It's important to understand that spamd does not actually deliver mail. It just responds r e a l l y s l o w l y and then returns a 400-series code to force the sender to try again. After the first time, a packet filter rule is added that redirects that sender to a real MTA, which receives the message.

So in essence spamd is (primarily) used as a grey-listing system.

Traffic Control [mailchannels.com] actually delivers the mail in addition to efficiently slowing down connections from _certain_ senders.
In that way it's a lot more sophisticated and less prone to deliverability problems. Deliverability is a major concern for corporate customers -- even though spam is also a big deal.

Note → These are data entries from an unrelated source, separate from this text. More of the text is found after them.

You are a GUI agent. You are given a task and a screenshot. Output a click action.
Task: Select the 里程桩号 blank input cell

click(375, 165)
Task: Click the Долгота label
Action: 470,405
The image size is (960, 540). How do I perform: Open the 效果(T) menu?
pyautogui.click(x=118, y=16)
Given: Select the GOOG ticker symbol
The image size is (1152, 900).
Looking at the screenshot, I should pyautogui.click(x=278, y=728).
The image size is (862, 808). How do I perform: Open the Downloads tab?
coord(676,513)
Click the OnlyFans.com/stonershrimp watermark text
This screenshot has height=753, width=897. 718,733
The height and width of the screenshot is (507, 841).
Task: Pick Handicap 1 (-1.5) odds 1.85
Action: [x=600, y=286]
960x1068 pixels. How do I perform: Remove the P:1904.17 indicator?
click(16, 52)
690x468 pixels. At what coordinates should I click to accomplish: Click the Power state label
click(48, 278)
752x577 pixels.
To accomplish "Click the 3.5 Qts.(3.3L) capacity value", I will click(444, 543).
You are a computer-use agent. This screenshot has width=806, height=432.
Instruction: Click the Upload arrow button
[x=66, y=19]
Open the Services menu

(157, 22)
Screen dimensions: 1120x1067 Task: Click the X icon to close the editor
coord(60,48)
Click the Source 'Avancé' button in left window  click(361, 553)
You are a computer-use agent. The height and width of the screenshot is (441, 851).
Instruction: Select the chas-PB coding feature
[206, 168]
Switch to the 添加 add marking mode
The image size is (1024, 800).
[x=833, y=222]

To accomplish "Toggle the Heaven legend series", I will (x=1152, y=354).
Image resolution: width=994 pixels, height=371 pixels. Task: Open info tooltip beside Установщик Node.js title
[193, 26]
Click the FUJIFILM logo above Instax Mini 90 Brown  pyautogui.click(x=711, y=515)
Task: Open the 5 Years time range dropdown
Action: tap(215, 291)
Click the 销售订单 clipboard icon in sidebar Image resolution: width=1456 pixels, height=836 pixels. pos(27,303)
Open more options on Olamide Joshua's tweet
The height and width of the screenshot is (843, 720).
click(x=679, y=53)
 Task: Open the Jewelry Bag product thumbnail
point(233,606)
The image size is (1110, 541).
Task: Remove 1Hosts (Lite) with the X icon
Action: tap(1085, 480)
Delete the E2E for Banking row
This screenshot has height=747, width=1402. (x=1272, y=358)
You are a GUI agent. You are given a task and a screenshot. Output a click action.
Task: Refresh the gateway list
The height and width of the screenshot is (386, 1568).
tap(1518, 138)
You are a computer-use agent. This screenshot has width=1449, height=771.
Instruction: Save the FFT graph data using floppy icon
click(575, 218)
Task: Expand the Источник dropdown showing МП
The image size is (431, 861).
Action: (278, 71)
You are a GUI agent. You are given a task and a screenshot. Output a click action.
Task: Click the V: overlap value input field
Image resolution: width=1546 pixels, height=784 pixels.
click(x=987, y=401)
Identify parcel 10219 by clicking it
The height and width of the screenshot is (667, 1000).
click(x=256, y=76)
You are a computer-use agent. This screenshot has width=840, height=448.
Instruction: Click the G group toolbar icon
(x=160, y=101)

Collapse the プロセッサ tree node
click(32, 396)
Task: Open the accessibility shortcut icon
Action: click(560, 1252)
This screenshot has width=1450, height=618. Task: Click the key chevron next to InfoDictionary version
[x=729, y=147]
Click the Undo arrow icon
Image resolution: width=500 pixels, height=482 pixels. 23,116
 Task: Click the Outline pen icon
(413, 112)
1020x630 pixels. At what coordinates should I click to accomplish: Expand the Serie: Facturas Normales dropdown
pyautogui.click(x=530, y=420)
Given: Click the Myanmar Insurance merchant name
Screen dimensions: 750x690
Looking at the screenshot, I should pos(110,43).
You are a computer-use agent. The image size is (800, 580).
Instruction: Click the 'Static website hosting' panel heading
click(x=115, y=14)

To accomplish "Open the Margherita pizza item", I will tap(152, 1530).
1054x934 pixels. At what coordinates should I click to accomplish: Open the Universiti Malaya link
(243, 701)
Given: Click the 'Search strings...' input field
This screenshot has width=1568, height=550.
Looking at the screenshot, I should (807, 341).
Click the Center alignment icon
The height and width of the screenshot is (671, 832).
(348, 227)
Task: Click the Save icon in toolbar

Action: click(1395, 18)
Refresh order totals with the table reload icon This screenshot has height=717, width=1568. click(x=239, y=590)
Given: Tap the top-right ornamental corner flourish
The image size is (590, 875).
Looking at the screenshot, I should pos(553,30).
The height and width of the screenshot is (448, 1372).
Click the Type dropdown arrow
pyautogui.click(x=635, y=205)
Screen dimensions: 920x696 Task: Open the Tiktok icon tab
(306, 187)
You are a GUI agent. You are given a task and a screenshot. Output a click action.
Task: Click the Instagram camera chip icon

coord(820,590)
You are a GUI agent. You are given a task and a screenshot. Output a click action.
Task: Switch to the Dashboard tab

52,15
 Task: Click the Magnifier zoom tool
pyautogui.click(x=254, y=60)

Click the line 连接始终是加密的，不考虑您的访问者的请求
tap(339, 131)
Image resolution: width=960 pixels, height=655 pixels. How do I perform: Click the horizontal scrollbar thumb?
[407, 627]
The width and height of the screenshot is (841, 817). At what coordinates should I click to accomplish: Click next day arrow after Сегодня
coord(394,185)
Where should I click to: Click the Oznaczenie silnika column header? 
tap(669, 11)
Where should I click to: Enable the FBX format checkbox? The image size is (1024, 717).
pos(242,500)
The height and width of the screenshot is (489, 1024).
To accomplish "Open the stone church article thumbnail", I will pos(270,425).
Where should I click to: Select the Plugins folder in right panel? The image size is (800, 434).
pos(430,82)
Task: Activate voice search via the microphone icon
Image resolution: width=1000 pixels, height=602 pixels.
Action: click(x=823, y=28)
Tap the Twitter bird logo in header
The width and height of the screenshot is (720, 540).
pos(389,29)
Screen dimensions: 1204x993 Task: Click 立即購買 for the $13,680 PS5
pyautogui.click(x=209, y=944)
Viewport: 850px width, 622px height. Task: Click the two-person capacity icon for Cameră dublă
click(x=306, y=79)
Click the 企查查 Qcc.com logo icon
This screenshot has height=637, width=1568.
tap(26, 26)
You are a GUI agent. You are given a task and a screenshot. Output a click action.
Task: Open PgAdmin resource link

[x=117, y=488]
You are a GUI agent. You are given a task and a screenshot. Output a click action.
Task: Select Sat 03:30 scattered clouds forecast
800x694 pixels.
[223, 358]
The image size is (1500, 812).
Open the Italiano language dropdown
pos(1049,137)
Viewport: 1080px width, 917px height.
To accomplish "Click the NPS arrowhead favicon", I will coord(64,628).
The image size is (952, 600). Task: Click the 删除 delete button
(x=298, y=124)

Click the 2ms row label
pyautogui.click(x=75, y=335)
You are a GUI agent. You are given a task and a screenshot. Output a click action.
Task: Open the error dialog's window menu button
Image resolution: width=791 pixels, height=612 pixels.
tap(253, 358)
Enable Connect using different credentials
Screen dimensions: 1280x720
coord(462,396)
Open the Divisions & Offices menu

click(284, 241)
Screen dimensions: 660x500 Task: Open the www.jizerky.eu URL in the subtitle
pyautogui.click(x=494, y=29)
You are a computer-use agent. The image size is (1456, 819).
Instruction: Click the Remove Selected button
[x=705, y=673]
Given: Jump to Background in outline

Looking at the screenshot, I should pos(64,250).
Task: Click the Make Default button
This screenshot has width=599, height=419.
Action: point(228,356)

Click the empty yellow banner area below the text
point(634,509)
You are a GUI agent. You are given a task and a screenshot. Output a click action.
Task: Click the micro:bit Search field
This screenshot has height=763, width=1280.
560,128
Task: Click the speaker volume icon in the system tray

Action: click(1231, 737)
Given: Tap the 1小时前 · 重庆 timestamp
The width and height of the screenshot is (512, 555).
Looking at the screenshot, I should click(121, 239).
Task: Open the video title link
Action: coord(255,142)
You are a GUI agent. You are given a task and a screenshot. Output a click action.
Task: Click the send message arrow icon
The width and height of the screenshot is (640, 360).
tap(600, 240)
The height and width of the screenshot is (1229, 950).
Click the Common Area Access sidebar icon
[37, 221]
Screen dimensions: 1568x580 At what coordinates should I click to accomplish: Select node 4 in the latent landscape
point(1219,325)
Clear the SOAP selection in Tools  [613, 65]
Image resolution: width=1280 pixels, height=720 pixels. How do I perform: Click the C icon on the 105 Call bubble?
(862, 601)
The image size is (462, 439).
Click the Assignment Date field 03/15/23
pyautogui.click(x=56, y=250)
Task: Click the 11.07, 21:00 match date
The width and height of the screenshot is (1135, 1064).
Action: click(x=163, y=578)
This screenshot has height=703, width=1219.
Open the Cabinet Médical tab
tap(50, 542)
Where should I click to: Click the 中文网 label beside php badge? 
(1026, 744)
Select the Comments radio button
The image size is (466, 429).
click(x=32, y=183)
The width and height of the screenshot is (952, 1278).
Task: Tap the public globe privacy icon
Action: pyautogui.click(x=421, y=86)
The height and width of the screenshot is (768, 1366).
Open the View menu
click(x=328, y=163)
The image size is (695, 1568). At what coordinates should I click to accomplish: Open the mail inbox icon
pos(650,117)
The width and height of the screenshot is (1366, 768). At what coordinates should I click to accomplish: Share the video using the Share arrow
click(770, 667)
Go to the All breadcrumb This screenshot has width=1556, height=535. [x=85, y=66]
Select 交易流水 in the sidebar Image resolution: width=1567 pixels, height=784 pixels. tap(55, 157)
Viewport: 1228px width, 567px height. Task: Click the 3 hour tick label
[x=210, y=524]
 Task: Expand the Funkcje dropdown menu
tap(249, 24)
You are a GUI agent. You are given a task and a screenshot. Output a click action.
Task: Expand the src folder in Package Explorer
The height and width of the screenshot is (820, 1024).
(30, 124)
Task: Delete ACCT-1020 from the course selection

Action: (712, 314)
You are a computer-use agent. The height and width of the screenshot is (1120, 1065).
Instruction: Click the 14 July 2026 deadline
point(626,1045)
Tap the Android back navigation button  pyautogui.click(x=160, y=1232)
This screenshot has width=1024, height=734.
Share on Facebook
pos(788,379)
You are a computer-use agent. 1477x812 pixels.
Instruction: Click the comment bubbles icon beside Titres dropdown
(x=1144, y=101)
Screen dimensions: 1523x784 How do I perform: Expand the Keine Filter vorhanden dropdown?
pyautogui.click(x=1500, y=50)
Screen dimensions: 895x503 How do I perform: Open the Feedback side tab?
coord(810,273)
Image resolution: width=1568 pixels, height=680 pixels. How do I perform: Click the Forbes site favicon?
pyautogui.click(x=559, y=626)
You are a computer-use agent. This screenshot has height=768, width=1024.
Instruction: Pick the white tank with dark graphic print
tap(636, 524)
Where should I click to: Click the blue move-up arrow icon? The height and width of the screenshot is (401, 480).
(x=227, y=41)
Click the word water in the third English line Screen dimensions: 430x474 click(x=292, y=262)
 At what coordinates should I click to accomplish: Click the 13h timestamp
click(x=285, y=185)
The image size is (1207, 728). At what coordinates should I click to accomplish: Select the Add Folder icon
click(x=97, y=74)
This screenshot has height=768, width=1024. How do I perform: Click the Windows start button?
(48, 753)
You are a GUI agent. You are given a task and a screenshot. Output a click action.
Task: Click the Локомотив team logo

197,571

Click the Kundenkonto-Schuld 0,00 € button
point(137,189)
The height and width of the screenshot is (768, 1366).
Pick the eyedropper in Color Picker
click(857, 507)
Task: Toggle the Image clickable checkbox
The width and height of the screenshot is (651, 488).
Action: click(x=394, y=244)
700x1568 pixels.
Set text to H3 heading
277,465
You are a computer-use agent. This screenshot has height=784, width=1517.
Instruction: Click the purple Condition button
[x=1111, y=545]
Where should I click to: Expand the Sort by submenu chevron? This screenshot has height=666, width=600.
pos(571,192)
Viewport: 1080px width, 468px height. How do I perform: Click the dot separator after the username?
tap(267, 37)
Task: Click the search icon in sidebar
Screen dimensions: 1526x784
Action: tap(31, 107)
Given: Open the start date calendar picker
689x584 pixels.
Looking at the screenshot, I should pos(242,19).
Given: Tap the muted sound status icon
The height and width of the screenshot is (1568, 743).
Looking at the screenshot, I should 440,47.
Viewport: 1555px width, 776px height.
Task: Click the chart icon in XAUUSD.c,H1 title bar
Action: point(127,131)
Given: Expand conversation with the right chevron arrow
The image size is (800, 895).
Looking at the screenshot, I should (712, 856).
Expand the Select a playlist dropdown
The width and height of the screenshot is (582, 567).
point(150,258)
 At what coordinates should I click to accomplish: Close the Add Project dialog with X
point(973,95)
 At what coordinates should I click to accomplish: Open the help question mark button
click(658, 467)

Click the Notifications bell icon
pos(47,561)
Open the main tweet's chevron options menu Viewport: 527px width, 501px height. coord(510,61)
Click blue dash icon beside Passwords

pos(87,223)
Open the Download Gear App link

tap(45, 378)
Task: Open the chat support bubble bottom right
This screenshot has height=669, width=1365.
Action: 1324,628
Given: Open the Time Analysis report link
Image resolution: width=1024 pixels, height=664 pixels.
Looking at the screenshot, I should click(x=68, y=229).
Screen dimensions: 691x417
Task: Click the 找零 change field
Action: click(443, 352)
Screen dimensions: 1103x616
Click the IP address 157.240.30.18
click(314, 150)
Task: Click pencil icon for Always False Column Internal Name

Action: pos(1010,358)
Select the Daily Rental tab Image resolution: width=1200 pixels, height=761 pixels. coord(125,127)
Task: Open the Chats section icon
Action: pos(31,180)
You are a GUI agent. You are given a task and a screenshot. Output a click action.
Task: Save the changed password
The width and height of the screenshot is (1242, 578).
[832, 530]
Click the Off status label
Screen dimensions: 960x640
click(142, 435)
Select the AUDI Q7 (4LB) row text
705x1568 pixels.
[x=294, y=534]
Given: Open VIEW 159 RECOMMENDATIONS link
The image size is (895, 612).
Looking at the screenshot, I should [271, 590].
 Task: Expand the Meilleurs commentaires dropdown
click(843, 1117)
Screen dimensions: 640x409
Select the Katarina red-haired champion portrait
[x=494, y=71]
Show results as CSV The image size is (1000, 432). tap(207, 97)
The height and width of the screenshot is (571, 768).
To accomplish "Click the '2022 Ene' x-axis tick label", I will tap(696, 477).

oblig. checklist :) (5, Funny)

frenetic3 (166950) | more than 7 years ago | (#16417779)

Your post advocates a

(X) technical ( ) legislative ( ) market-based ( ) vigilante

approach to fighting spam. Your idea will not work. Here is why it won't work. (One or more of the following may apply to your particular idea, and it may have other flaws which used to vary from state to state before a bad federal law was passed.)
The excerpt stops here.